L’importation de milliers de tonnes de déchets inertes du Luxembourg pour aménager le ball-trap révèlerait des pratiques peu orthodoxes selon l’opposition et un promoteur immobilier. Ce dernier a déposé plainte.

Pas de tir du ball-trap de Thionville
Pas de tir du ball-trap de Thionville (photo Hervé Schunke)

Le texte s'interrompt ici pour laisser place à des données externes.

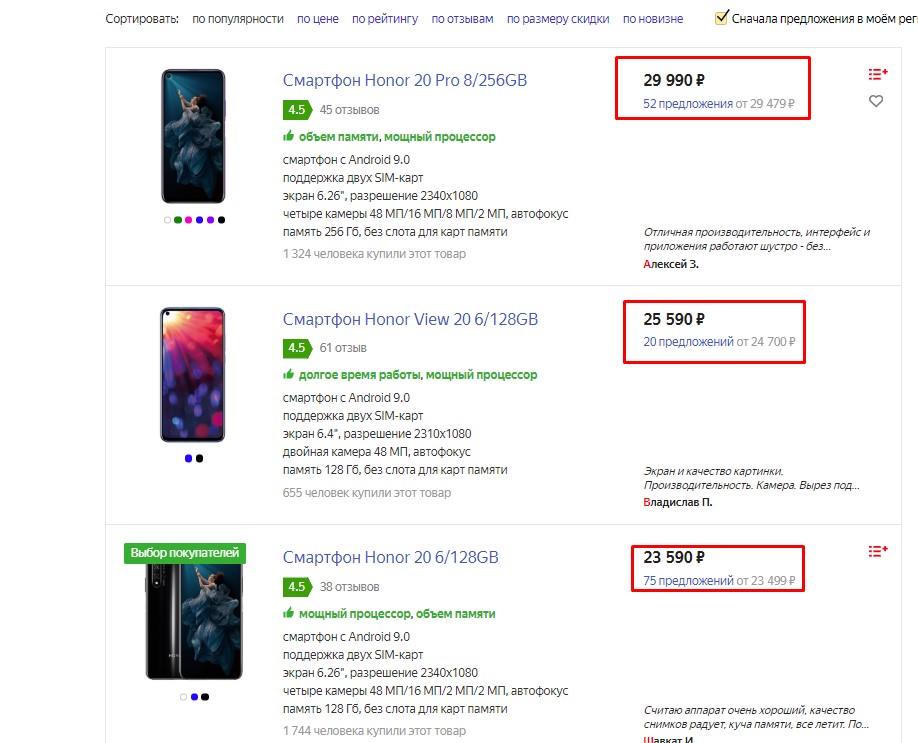Image resolution: width=918 pixels, height=743 pixels.
Task: Open "61 отзыв" reviews for Honor View 20
Action: click(343, 348)
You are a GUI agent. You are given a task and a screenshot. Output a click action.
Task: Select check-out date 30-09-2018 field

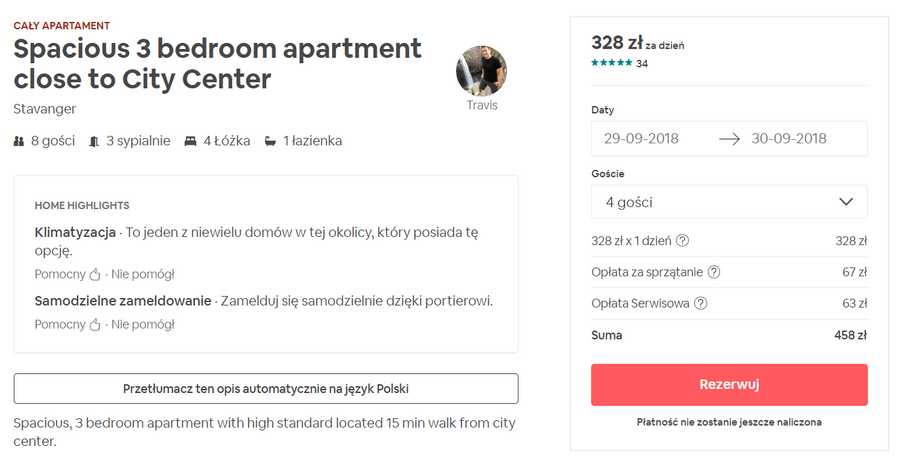790,139
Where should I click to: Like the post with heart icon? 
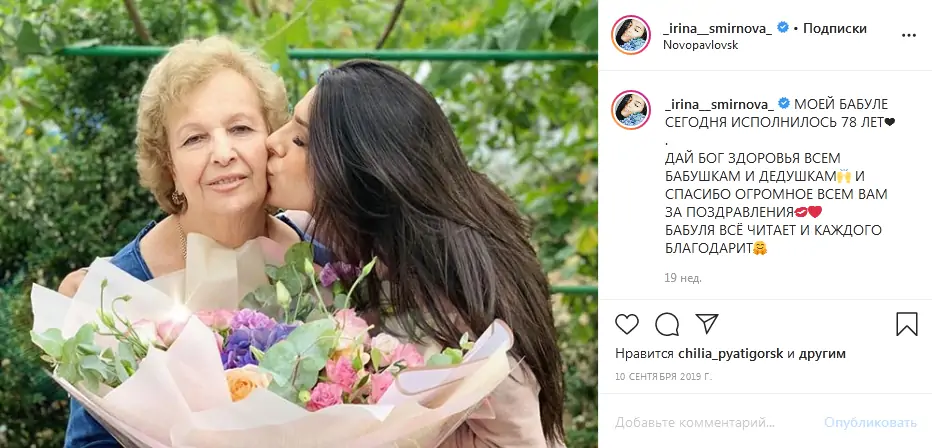626,324
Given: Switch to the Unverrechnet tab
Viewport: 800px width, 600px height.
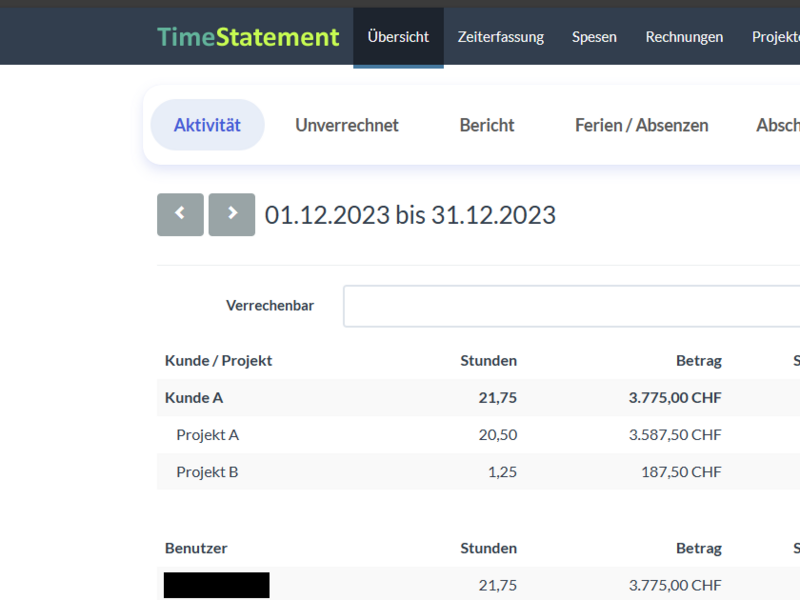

Située à 13 km seulement de la frontière luxembourgeoise, Thionville (42.000 habitants) et sa communauté d’agglomération « Porte de France » (80.000 habitants) sont soumises à de fortes influences. L’opposition au maire évoque un climat malsain où se mêlent intrigues politiques, affaires immobilières, liaisons dangereuses, règlements de comptes, favoritisme, clientélisme et autres joyeusetés politico-affairistes. Mais c’est l’opposition et, après tout, elle est dans son rôle de s’opposer.
Nos confrères du Républicain Lorrain se font parfois l’écho de ces affaires qui dérapent de temps à autre sur la voie publique. Le journal de Metz a évoqué il n’y a pas si longtemps « La guerre immobilière à Thionville »… et un voyage sous les cocotiers offert par un promoteur à des personnalités locales.
Les réseaux sociaux débordent eux aussi de ces querelles saumâtres qui prennent leur source au sein même du conseil municipal où l’opposition au maire, Pierre Cuny, entend dénoncer publiquement « scandales et collusions entre élus et promoteurs ».
Exemple. Le Renouveau Nord Moselle (‘’Association citoyenne promouvant l’échange et le débat d’idées sur notre territoire Nord Moselle’’) accuse carrément la municipalité, photos et vidéos partagées sur les réseaux sociaux, de « gaspiller l’argent public des Thionvillois » en bradant le patrimoine, comme l’auberge de jeunesse, un immeuble magnifique, face à la gare de Thionville (vendu 350.000 €) et d’acheter fort cher un bout de terrain sans intérêt (500.000 €) comme l’explique l’opposante Sandrine Jean dans une vidéo.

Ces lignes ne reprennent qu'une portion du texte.